GAZA - The Fatah faction of Palestinian President Mahmoud Abbas and the Hamas group have agreed to halt their clashes even as they headed for a showdown over Abbas' threat to hold a referendum on a statehood proposal.
But violence flared anew at the Gaza border with Israel where Israeli troops shot dead a Palestinian policeman and wounded six, three police and three civilians, medics said. The Israeli army said troops suspected the men were trying to infiltrate the tense frontier.
Israeli troops have increased their vigilance along the border amid an upsurge in rocket firings from Gaza. A rocket hurt an Israeli woman when it slammed into a home on Tuesday.
Abbas has given the Hamas government until the end of the week to accept a manifesto calling for a Palestinian state that implicitly recognises Israel or face a vote on the issue.
Hamas trounced Fatah in January parliamentary elections and has been locked in a power struggle with Abbas ever since.
The president would issue a decree on Saturday setting the stage for the referendum if the Hamas Islamists still refused to back the proposal, Abbas' spokesman, Nabil Abu Rdainah, said.
With shootouts between Hamas and Fatah now frequent, many Palestinians fear a referendum could trigger more violence.
But after a meeting in the impoverished Gaza strip brokered by Egyptian officials, Fatah and Hamas leaders urged calm.
"We order men from Fatah and Hamas to respect the holiness of Palestinian blood," said Khalil Al-Hayya, a Hamas leader.
Fatah lawmaker Majed Abu Shammala said both sides hoped to end internal violence that has killed nearly 20 people in Gaza in the past month. Previous agreements to end factional bloodshed have not lasted long.
A government spokesman, Ghazi Hamad, said members of a 3000-strong new paramilitary force set up by Hamas would be pulled off Gaza's streets and redeployed to limited locations to ease tensions.
The force inaugurated last month despite Abbas' opposition, has been a key source of tension with Fatah.

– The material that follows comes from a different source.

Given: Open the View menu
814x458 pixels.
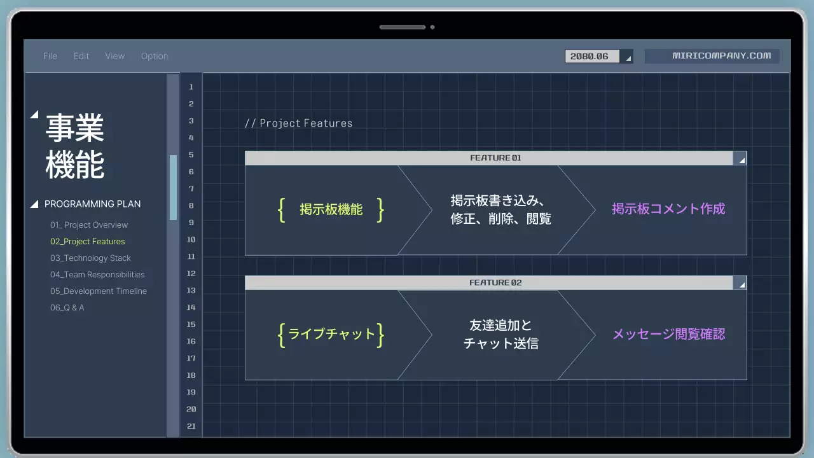Looking at the screenshot, I should [114, 56].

The Islamists, who refuse to recognise Israel, reject the statehood manifesto penned by prisoners in an Israeli jail and say a referendum would be illegal so soon after elections.
"Palestinian law does not give the president the right to hold a referendum," a Hamas spokesman said in response to Abbas' plan to issue a decree for the vote.
"If the decision is made, we will express our rejection by the means we see suitable," Abu-Zuhri added.
Abbas, a moderate elected separately in early 2005, had set a Tuesday deadline for the Islamists to embrace the manifesto but held off after appeals by Arab leaders.
A referendum would be seen as a confidence vote on the Hamas government, whose election led the West and Israel to cut off funds to the Palestinian Authority.
The document implicitly recognises Israel in its call for a Palestinian state on all of the West Bank and Gaza Strip, which Israel captured in the 1967 Middle East war.
The European Union has proposed an aid mechanism to avoid a collapse of crucial services to Palestinians despite a world financial boycott of the Hamas-led government.
A copy of the proposal obtained by Reuters calls for a monthly USUS$42 million, including funds for civil servants not paid since the aid freeze.
It needs the approval of the quartet of Middle East mediators - the United States, Russia and the United Nations.